There is a distant third possibility that the dV/dt of either the transmit or receive signal is too low at the I/O pin switch point to provide a consistent edge. This highly unlikely, because then changes in wire distance and pull-up resistor would make changes in the system, and they don't seem to.

@keithrussell, exception handling should consider all possible failures, including FreeRTOS/Interrupts causing the intermittent CRC failure. The CRC failure is actually great since without it, your data would be crap (which exception handling should have caught!). The fact that 18 inches vs 30 feet shows no discernible difference indicates that the bit-banged OneWire library is susceptible to occasional failures. You could use a Maxim DS2484 I2C-to-1Wire interface to handle the OneWire protocol, especially if you have multiple sensors.

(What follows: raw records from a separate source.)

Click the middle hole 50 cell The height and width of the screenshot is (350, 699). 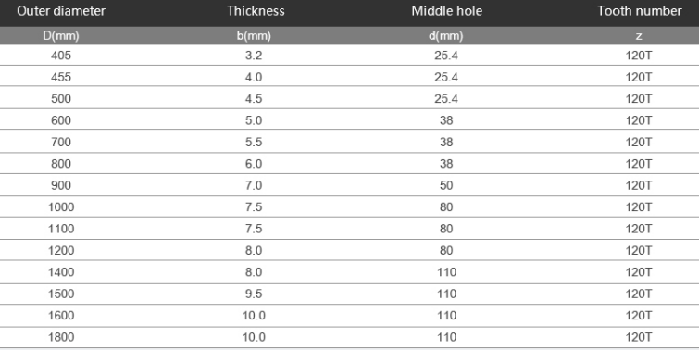[x=446, y=185]
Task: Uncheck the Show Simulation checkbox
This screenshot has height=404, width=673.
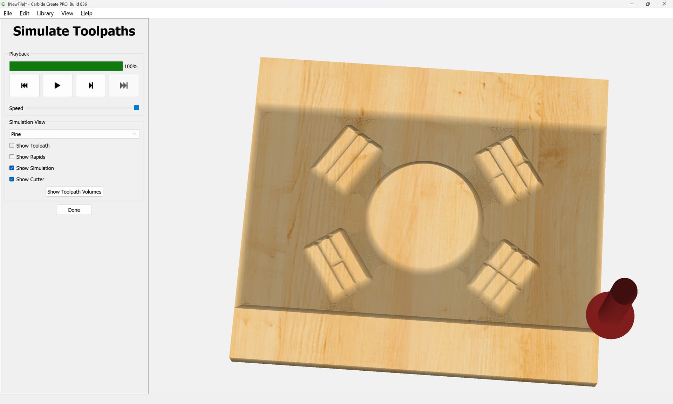Action: pos(12,168)
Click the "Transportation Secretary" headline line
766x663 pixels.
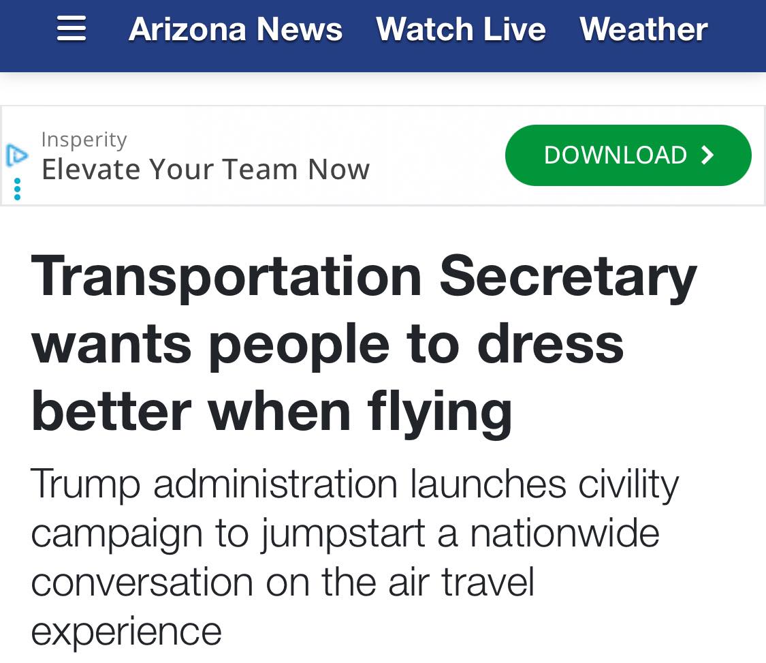click(x=364, y=277)
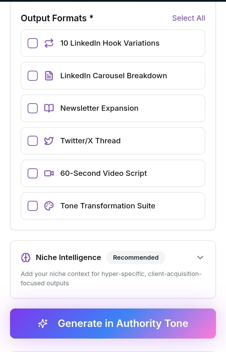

Agreed. Good idea. That would take all the timing problems, interrupt issues, and power and control questions completely off the table. That's probably why the DS2484 exists. :smile:

1 Like

OK, I looked at the library read and write routines, and they are generously sprinkled with noInterrupts() statements, but there is nothing preventing the RTOS from preempting any of the routines. So, I am going to wrap my calls to the library with SINGLE_THREADED_BLOCK() statements. The ATOMIC_BLOCK() would be overkill since it adds only interrupt suspension, and would likely turn off interrupts too long.

I shall report back.

2 Likes

I have wrapped the calls to the OneWire library with SINGLE_THREADED_BLOCK() statements, and the errors persist.

My conclusion is that the OneWire library has a boarder condition or other timing fault in the library itself. My next step is to check the communications lines with a logic analyzer, find the timing error and repair the library.